• Selected text
* Begin *

Friday, May 24, 2013

Touched in the head

I recently had to edit something that included a Q&A between two very successful French-trained chefs and the denizens of a certain technology company - not naming any names, but you definitely use this tech company's wares.

During the Q&A, a couple of these technorati asked about why can't these two chefs, who had recently published a book, come up with something that would just let people create recipes or dishes based on the ingredients they already have at home. Another went into more detail, asking why the chefs weren't writing a book about teaching people what foods and tastes go together.

The second person to ask a question even whined about why there wasn't a technology where you can just use a tablet, because "using a cookbook is hard."

He actually said that.

My initial contempt for the two questions was simple: these two questions basically illustrate the importance of something like a culinary school, of learning a craft and really understanding it, not just something you can fetch from the internet, use, dump, and then repeat the next time you need the knowledge. While I do think that there are some things that you can learn from using only books and the internet, there is also something to be said, at times, for the value in experiential learning and in-person instruction. Culinary school, for one, is an example of that.

One of the chefs, though, in his response to this techie, was that while this tech company might be on the high tech side, he considered his side of the pairing - the cooking side - to be "high touch."

High touch. While the oomph of that phrase may be lacking, the sentiment is spot-on: an evolved explosion of sensory information. The importance of touching, and not just touching, but for getting a feel for something - both literally and cerebrally. To feel is to start to get to know something, and allow that something more deeply embedded to who you are. We crave to be close to things we like, that intrigue us. Sexually, geographically, historically - it doesn't matter. To touch is to truly know.

Meanwhile, to hear these tech cranks opine, you get the sense that they hope our primary somatic sensory cortex will hopefully go the way of the vestigial tail and the appendix.

* End *

• What to produce
Retype the blog post about "high touch" cooking word for word, from its date line to its last sentence.

• Supplied data
* Begin *

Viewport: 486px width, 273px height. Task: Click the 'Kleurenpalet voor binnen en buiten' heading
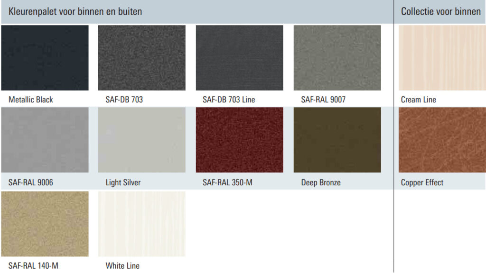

* End *

• Full output
Friday, May 24, 2013

Touched in the head

I recently had to edit something that included a Q&A between two very successful French-trained chefs and the denizens of a certain technology company - not naming any names, but you definitely use this tech company's wares.

During the Q&A, a couple of these technorati asked about why can't these two chefs, who had recently published a book, come up with something that would just let people create recipes or dishes based on the ingredients they already have at home. Another went into more detail, asking why the chefs weren't writing a book about teaching people what foods and tastes go together.

The second person to ask a question even whined about why there wasn't a technology where you can just use a tablet, because "using a cookbook is hard."

He actually said that.

My initial contempt for the two questions was simple: these two questions basically illustrate the importance of something like a culinary school, of learning a craft and really understanding it, not just something you can fetch from the internet, use, dump, and then repeat the next time you need the knowledge. While I do think that there are some things that you can learn from using only books and the internet, there is also something to be said, at times, for the value in experiential learning and in-person instruction. Culinary school, for one, is an example of that.

One of the chefs, though, in his response to this techie, was that while this tech company might be on the high tech side, he considered his side of the pairing - the cooking side - to be "high touch."

High touch. While the oomph of that phrase may be lacking, the sentiment is spot-on: an evolved explosion of sensory information. The importance of touching, and not just touching, but for getting a feel for something - both literally and cerebrally. To feel is to start to get to know something, and allow that something more deeply embedded to who you are. We crave to be close to things we like, that intrigue us. Sexually, geographically, historically - it doesn't matter. To touch is to truly know.

Meanwhile, to hear these tech cranks opine, you get the sense that they hope our primary somatic sensory cortex will hopefully go the way of the vestigial tail and the appendix.